Exercise objective: Please update this listing by replacing "comment box" with "text field" and leaving everything else unchanged, then give the lines again without the pictures.

Material provided:
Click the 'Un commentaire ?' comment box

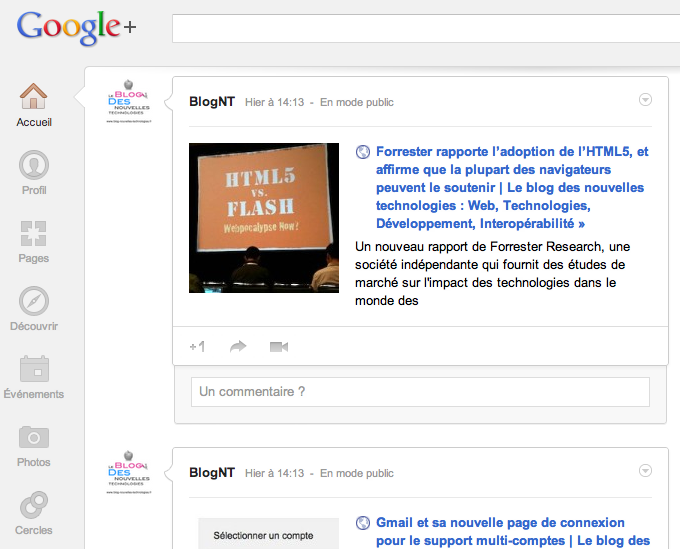(x=420, y=392)
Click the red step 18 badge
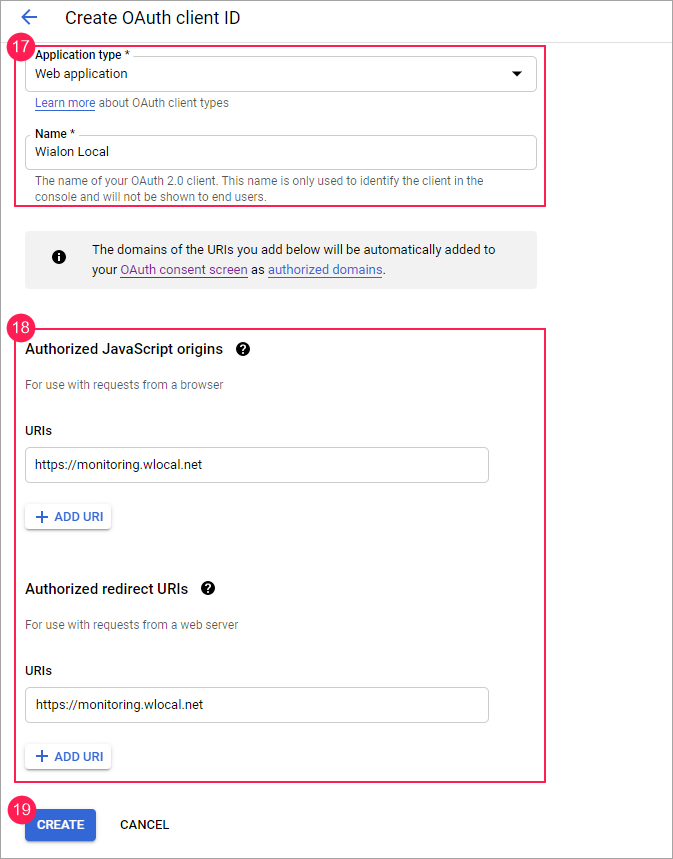This screenshot has width=673, height=859. 21,327
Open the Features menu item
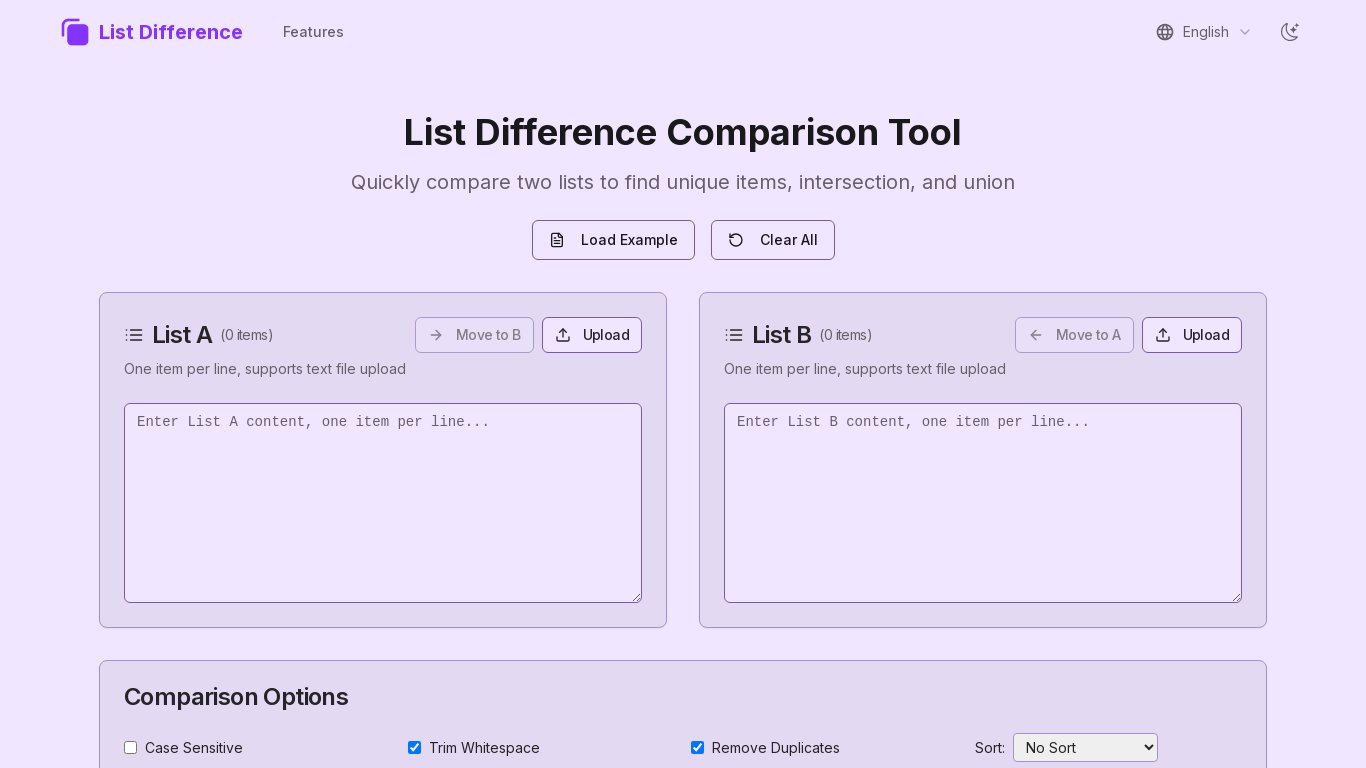This screenshot has height=768, width=1366. click(313, 32)
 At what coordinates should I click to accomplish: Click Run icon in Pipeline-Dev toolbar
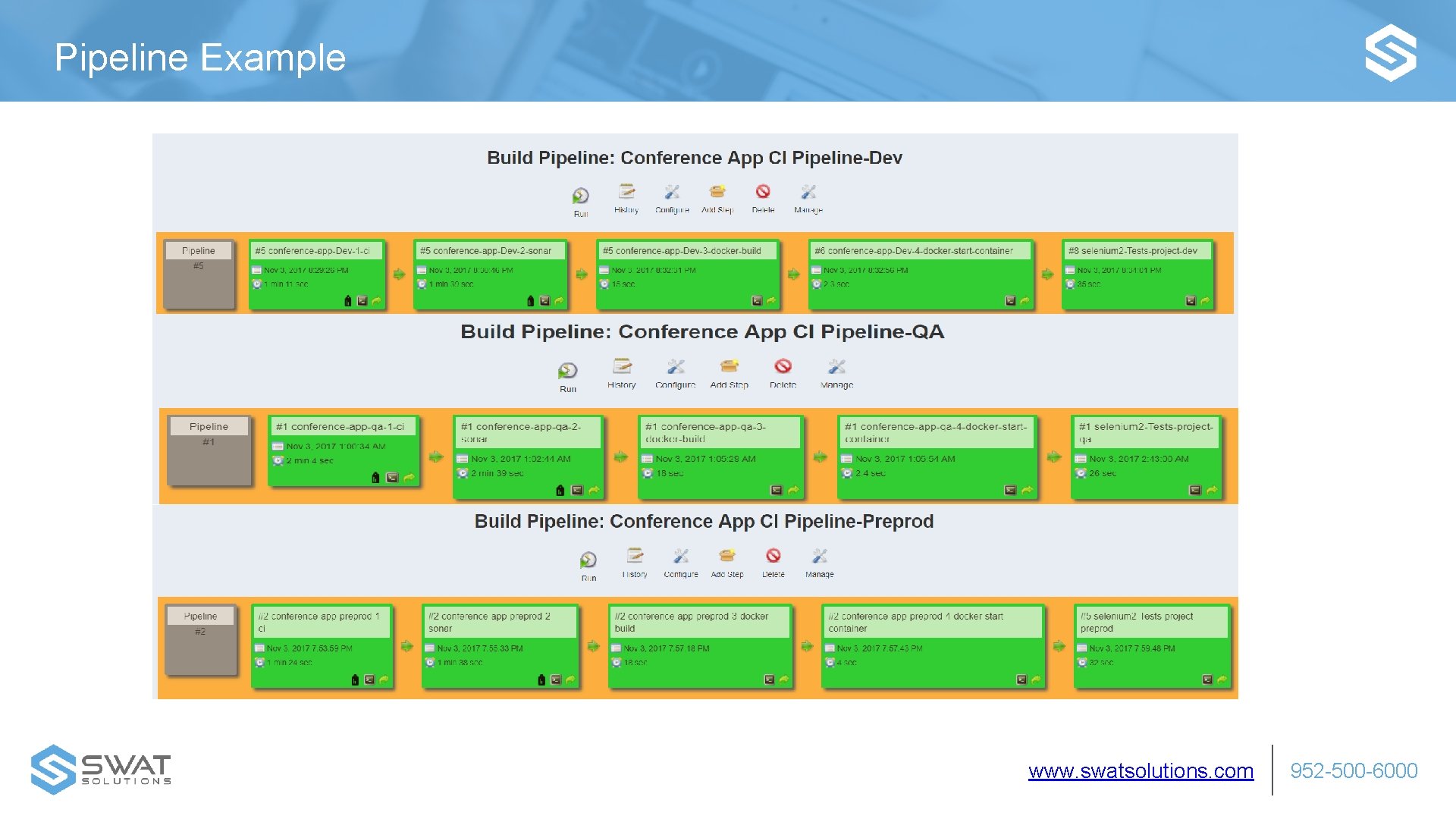(x=580, y=196)
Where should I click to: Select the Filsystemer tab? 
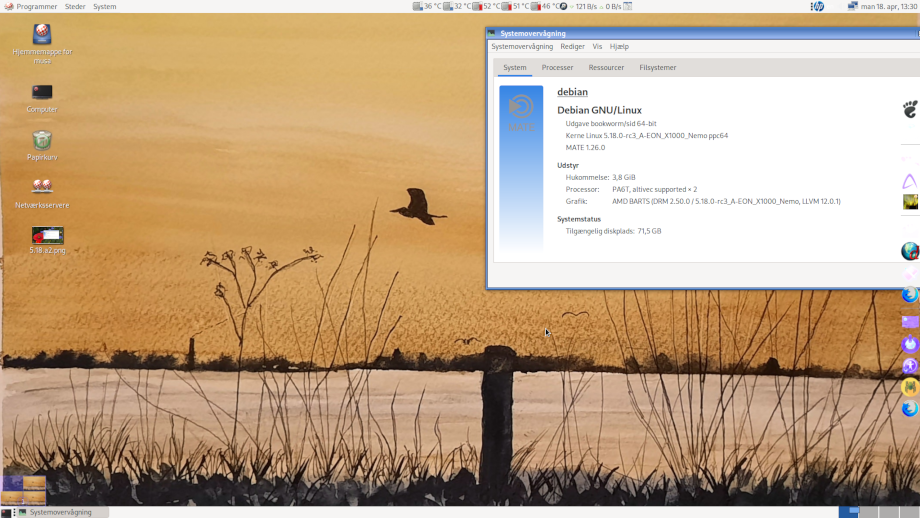[657, 68]
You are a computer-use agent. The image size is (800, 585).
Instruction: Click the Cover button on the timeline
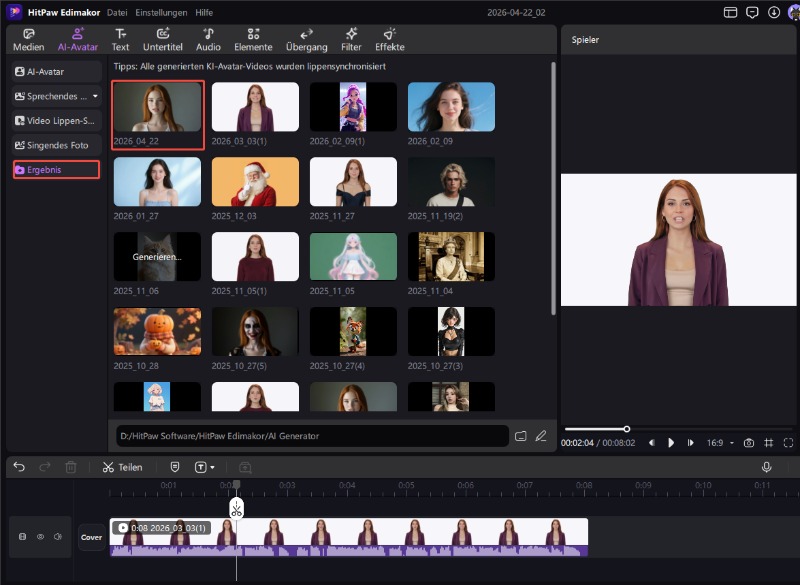92,537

Full answer:
Click the 'Un commentaire ?' text field

(x=420, y=392)
Click the red step 18 badge
This screenshot has width=673, height=859. 21,327
Open the Features menu item
This screenshot has height=768, width=1366. click(313, 32)
 At what coordinates should I click to accomplish: Click Run icon in Pipeline-Dev toolbar
(x=580, y=196)
Where should I click to: Select the Filsystemer tab? 
[657, 68]
You are a computer-use agent. The image size is (800, 585).
Instruction: Click the Cover button on the timeline
92,537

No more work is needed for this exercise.